[PROBLEM DETAILS]:
The full set of entries has to be output exactly.

[Records from a collection]
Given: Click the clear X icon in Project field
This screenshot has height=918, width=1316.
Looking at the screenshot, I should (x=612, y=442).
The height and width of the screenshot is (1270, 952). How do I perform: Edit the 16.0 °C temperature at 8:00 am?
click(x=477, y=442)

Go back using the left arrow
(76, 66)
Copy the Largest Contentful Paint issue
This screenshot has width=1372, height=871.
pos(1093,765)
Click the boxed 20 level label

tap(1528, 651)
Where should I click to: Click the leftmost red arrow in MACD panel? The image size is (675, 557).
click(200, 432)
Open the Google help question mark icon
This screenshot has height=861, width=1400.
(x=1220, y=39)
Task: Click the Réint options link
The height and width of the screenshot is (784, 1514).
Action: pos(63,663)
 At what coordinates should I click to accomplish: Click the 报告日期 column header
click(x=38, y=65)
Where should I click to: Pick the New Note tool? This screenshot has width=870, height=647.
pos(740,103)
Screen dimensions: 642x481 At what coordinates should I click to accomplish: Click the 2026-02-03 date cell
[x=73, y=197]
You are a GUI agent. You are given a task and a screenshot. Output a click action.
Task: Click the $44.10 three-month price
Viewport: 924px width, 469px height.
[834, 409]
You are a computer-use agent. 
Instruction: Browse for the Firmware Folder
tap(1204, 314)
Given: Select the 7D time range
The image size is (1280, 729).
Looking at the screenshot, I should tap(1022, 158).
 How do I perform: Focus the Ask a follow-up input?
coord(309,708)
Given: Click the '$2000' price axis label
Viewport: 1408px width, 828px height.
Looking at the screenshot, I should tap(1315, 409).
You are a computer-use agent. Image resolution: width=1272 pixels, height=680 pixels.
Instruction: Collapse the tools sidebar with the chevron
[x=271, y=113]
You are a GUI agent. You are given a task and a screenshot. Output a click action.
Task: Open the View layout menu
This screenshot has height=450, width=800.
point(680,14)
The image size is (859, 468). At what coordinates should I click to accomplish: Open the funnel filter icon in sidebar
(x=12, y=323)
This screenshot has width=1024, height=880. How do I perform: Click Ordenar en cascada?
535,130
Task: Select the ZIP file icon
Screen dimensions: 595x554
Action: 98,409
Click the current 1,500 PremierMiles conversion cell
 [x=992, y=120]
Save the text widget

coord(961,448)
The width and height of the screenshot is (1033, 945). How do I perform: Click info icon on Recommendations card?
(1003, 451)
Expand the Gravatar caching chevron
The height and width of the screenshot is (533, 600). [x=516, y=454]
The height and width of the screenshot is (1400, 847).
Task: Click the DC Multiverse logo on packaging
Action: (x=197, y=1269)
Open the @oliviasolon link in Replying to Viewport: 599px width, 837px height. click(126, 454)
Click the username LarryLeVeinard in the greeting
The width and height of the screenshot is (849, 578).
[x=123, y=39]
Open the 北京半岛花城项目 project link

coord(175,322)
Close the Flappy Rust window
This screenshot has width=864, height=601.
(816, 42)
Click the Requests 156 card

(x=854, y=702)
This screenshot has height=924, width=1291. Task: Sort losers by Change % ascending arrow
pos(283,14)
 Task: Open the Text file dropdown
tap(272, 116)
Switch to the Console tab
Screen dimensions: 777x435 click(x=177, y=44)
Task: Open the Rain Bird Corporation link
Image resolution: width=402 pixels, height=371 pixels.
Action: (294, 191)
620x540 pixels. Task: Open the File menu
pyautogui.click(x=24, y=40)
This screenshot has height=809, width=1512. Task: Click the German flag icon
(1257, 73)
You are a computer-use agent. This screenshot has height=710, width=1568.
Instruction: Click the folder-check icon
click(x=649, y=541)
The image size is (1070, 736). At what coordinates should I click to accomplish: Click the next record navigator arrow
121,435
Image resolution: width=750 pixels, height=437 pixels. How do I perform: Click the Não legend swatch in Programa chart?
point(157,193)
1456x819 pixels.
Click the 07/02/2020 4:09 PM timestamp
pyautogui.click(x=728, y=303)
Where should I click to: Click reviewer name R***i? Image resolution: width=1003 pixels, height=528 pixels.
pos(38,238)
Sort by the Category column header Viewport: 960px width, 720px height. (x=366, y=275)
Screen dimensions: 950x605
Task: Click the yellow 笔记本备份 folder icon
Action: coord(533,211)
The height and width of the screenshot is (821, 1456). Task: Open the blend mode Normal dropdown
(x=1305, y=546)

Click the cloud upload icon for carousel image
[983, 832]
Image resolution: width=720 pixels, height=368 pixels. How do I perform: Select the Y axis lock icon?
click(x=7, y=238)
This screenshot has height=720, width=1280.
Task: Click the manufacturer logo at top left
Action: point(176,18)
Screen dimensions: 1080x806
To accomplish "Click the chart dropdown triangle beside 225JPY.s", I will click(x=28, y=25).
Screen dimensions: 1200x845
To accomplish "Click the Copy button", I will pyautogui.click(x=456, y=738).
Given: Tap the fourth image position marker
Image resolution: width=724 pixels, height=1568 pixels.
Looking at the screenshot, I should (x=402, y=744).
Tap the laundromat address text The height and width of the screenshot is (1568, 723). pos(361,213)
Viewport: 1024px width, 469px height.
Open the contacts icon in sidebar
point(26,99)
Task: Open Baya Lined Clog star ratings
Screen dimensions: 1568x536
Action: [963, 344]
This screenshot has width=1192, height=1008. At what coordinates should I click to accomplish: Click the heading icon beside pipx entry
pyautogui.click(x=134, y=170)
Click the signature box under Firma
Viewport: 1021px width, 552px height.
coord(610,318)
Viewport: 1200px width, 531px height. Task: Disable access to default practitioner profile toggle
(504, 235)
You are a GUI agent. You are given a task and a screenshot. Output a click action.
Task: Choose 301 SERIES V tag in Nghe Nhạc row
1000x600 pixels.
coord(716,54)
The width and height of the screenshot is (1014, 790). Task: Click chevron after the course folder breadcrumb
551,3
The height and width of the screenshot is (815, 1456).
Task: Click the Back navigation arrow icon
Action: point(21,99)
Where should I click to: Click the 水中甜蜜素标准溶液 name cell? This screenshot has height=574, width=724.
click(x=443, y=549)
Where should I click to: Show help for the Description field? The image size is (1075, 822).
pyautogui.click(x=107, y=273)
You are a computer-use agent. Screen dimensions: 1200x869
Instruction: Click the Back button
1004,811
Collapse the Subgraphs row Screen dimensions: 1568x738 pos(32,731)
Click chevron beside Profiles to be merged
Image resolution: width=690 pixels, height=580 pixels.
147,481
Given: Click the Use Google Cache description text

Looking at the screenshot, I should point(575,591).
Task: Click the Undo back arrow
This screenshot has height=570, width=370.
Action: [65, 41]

[WORKED SOLUTION]:
Given: Click the clear X icon in Project field
This screenshot has height=918, width=1316.
Looking at the screenshot, I should (x=612, y=442).
The height and width of the screenshot is (1270, 952). How do I perform: Edit the 16.0 °C temperature at 8:00 am?
click(x=477, y=442)

Go back using the left arrow
(76, 66)
Copy the Largest Contentful Paint issue
This screenshot has width=1372, height=871.
pos(1093,765)
Click the boxed 20 level label

tap(1528, 651)
Where should I click to: Click the leftmost red arrow in MACD panel? The image size is (675, 557).
click(200, 432)
Open the Google help question mark icon
This screenshot has height=861, width=1400.
(x=1220, y=39)
Task: Click the Réint options link
The height and width of the screenshot is (784, 1514).
Action: pos(63,663)
 At what coordinates should I click to accomplish: Click the 报告日期 column header
click(x=38, y=65)
Where should I click to: Pick the New Note tool? This screenshot has width=870, height=647.
pos(740,103)
Screen dimensions: 642x481 At what coordinates should I click to accomplish: Click the 2026-02-03 date cell
[x=73, y=197]
You are a GUI agent. You are given a task and a screenshot. Output a click action.
Task: Click the $44.10 three-month price
Viewport: 924px width, 469px height.
[834, 409]
You are a computer-use agent. 
Instruction: Browse for the Firmware Folder
tap(1204, 314)
Given: Select the 7D time range
The image size is (1280, 729).
Looking at the screenshot, I should tap(1022, 158).
 How do I perform: Focus the Ask a follow-up input?
coord(309,708)
Given: Click the '$2000' price axis label
Viewport: 1408px width, 828px height.
Looking at the screenshot, I should tap(1315, 409).
You are a computer-use agent. Image resolution: width=1272 pixels, height=680 pixels.
Instruction: Collapse the tools sidebar with the chevron
[x=271, y=113]
You are a GUI agent. You are given a task and a screenshot. Output a click action.
Task: Open the View layout menu
This screenshot has height=450, width=800.
point(680,14)
The image size is (859, 468). At what coordinates should I click to accomplish: Open the funnel filter icon in sidebar
(x=12, y=323)
This screenshot has width=1024, height=880. How do I perform: Click Ordenar en cascada?
535,130
Task: Select the ZIP file icon
Screen dimensions: 595x554
Action: 98,409
Click the current 1,500 PremierMiles conversion cell
 [x=992, y=120]
Save the text widget

coord(961,448)
The width and height of the screenshot is (1033, 945). How do I perform: Click info icon on Recommendations card?
(1003, 451)
Expand the Gravatar caching chevron
The height and width of the screenshot is (533, 600). [x=516, y=454]
The height and width of the screenshot is (1400, 847).
Task: Click the DC Multiverse logo on packaging
Action: (x=197, y=1269)
Open the @oliviasolon link in Replying to Viewport: 599px width, 837px height. click(126, 454)
Click the username LarryLeVeinard in the greeting
The width and height of the screenshot is (849, 578).
[x=123, y=39]
Open the 北京半岛花城项目 project link

coord(175,322)
Close the Flappy Rust window
This screenshot has width=864, height=601.
(816, 42)
Click the Requests 156 card

(x=854, y=702)
This screenshot has height=924, width=1291. Task: Sort losers by Change % ascending arrow
pos(283,14)
 Task: Open the Text file dropdown
tap(272, 116)
Switch to the Console tab
Screen dimensions: 777x435 click(x=177, y=44)
Task: Open the Rain Bird Corporation link
Image resolution: width=402 pixels, height=371 pixels.
Action: (294, 191)
620x540 pixels. Task: Open the File menu
pyautogui.click(x=24, y=40)
This screenshot has height=809, width=1512. Task: Click the German flag icon
(1257, 73)
You are a computer-use agent. This screenshot has height=710, width=1568.
Instruction: Click the folder-check icon
click(x=649, y=541)
The image size is (1070, 736). At what coordinates should I click to accomplish: Click the next record navigator arrow
121,435
Image resolution: width=750 pixels, height=437 pixels. How do I perform: Click the Não legend swatch in Programa chart?
point(157,193)
1456x819 pixels.
Click the 07/02/2020 4:09 PM timestamp
pyautogui.click(x=728, y=303)
Where should I click to: Click reviewer name R***i? Image resolution: width=1003 pixels, height=528 pixels.
pos(38,238)
Sort by the Category column header Viewport: 960px width, 720px height. (x=366, y=275)
Screen dimensions: 950x605
Task: Click the yellow 笔记本备份 folder icon
Action: coord(533,211)
The height and width of the screenshot is (821, 1456). Task: Open the blend mode Normal dropdown
(x=1305, y=546)

Click the cloud upload icon for carousel image
[983, 832]
Image resolution: width=720 pixels, height=368 pixels. How do I perform: Select the Y axis lock icon?
click(x=7, y=238)
This screenshot has height=720, width=1280.
Task: Click the manufacturer logo at top left
Action: point(176,18)
Screen dimensions: 1080x806
To accomplish "Click the chart dropdown triangle beside 225JPY.s", I will click(x=28, y=25).
Screen dimensions: 1200x845
To accomplish "Click the Copy button", I will pyautogui.click(x=456, y=738).
Given: Tap the fourth image position marker
Image resolution: width=724 pixels, height=1568 pixels.
Looking at the screenshot, I should (x=402, y=744).
Tap the laundromat address text The height and width of the screenshot is (1568, 723). pos(361,213)
Viewport: 1024px width, 469px height.
Open the contacts icon in sidebar
point(26,99)
Task: Open Baya Lined Clog star ratings
Screen dimensions: 1568x536
Action: [963, 344]
This screenshot has width=1192, height=1008. At what coordinates should I click to accomplish: Click the heading icon beside pipx entry
pyautogui.click(x=134, y=170)
Click the signature box under Firma
Viewport: 1021px width, 552px height.
coord(610,318)
Viewport: 1200px width, 531px height. Task: Disable access to default practitioner profile toggle
(504, 235)
You are a GUI agent. You are given a task and a screenshot. Output a click action.
Task: Choose 301 SERIES V tag in Nghe Nhạc row
1000x600 pixels.
coord(716,54)
The width and height of the screenshot is (1014, 790). Task: Click chevron after the course folder breadcrumb
551,3
The height and width of the screenshot is (815, 1456).
Task: Click the Back navigation arrow icon
Action: point(21,99)
Where should I click to: Click the 水中甜蜜素标准溶液 name cell? This screenshot has height=574, width=724.
click(x=443, y=549)
Where should I click to: Show help for the Description field? The image size is (1075, 822).
pyautogui.click(x=107, y=273)
You are a computer-use agent. Screen dimensions: 1200x869
Instruction: Click the Back button
1004,811
Collapse the Subgraphs row Screen dimensions: 1568x738 pos(32,731)
Click chevron beside Profiles to be merged
Image resolution: width=690 pixels, height=580 pixels.
147,481
Given: Click the Use Google Cache description text

Looking at the screenshot, I should point(575,591).
Task: Click the Undo back arrow
This screenshot has height=570, width=370.
Action: [65, 41]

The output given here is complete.